Assigned task:
Only the images are to be dropped; the records themselves must be repeated exactly.

Source records:
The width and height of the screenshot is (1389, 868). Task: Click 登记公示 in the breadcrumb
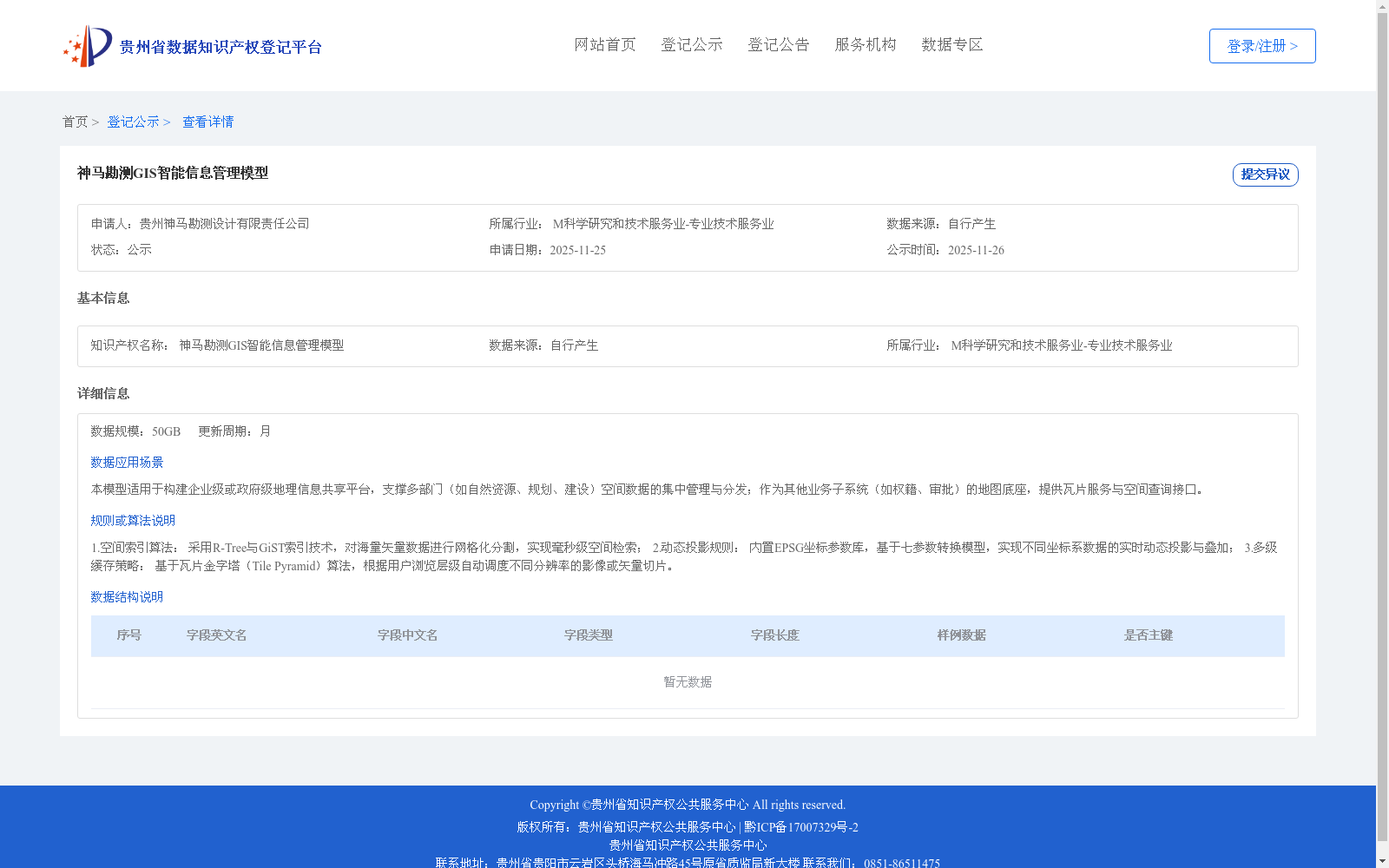[x=134, y=122]
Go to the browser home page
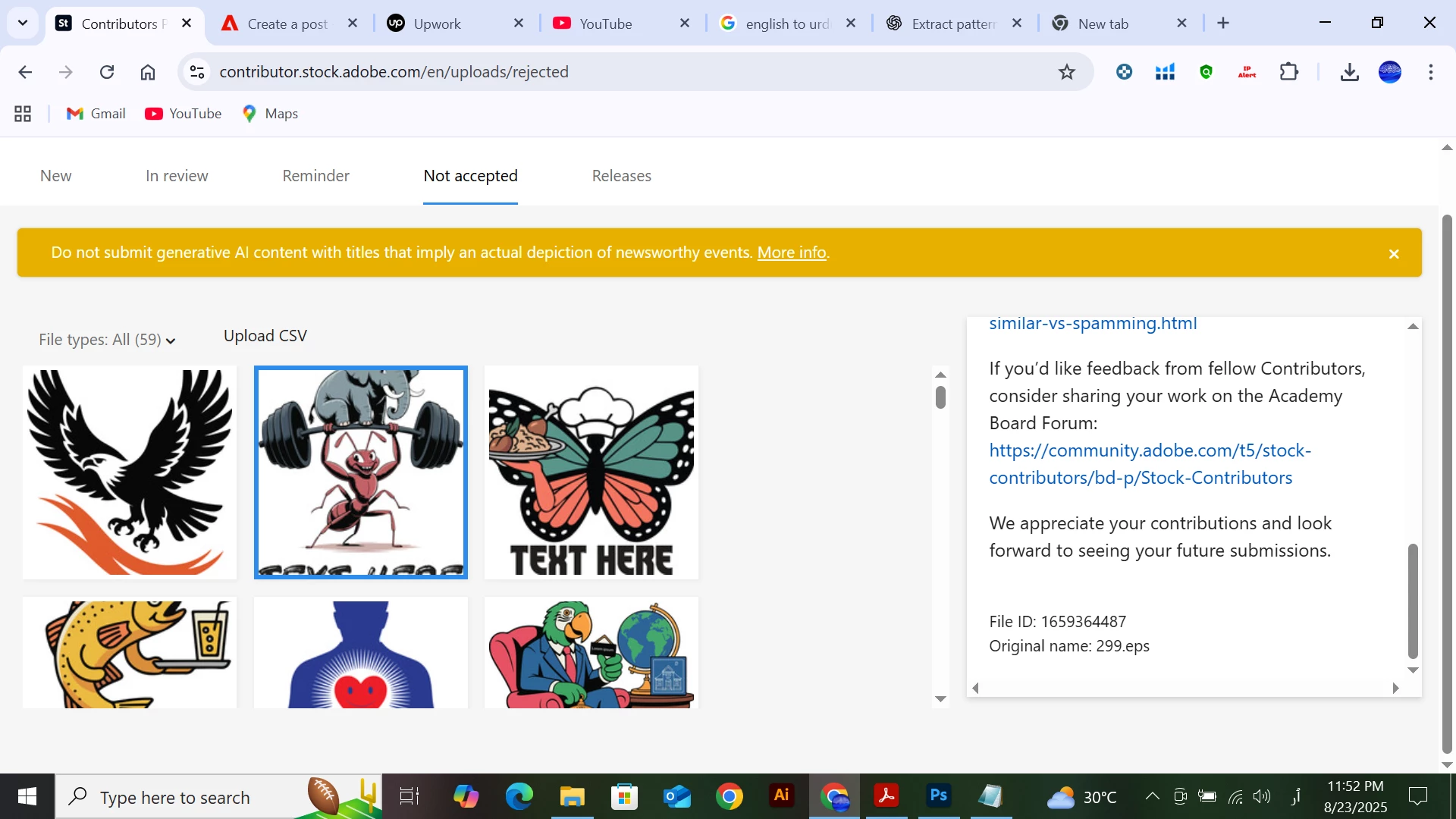Image resolution: width=1456 pixels, height=819 pixels. pyautogui.click(x=148, y=72)
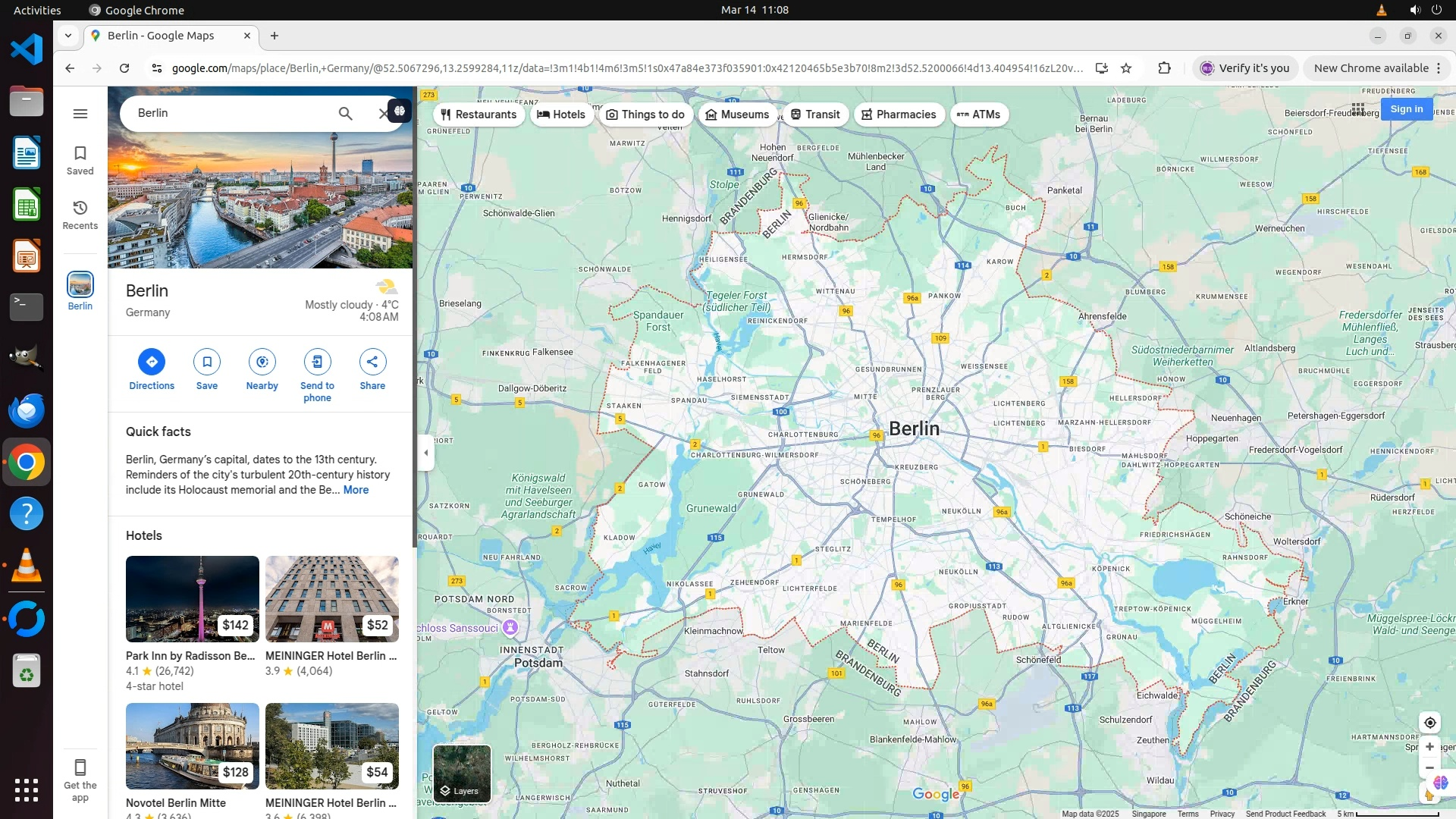The image size is (1456, 819).
Task: Click the blue Sign in button
Action: [1406, 109]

Your solution:
The width and height of the screenshot is (1389, 868). Task: Click 登记公示 in the breadcrumb
[x=134, y=122]
Go to the browser home page
Image resolution: width=1456 pixels, height=819 pixels. pyautogui.click(x=148, y=72)
The image size is (1456, 819).
Task: Click the blue Sign in button
Action: [1406, 109]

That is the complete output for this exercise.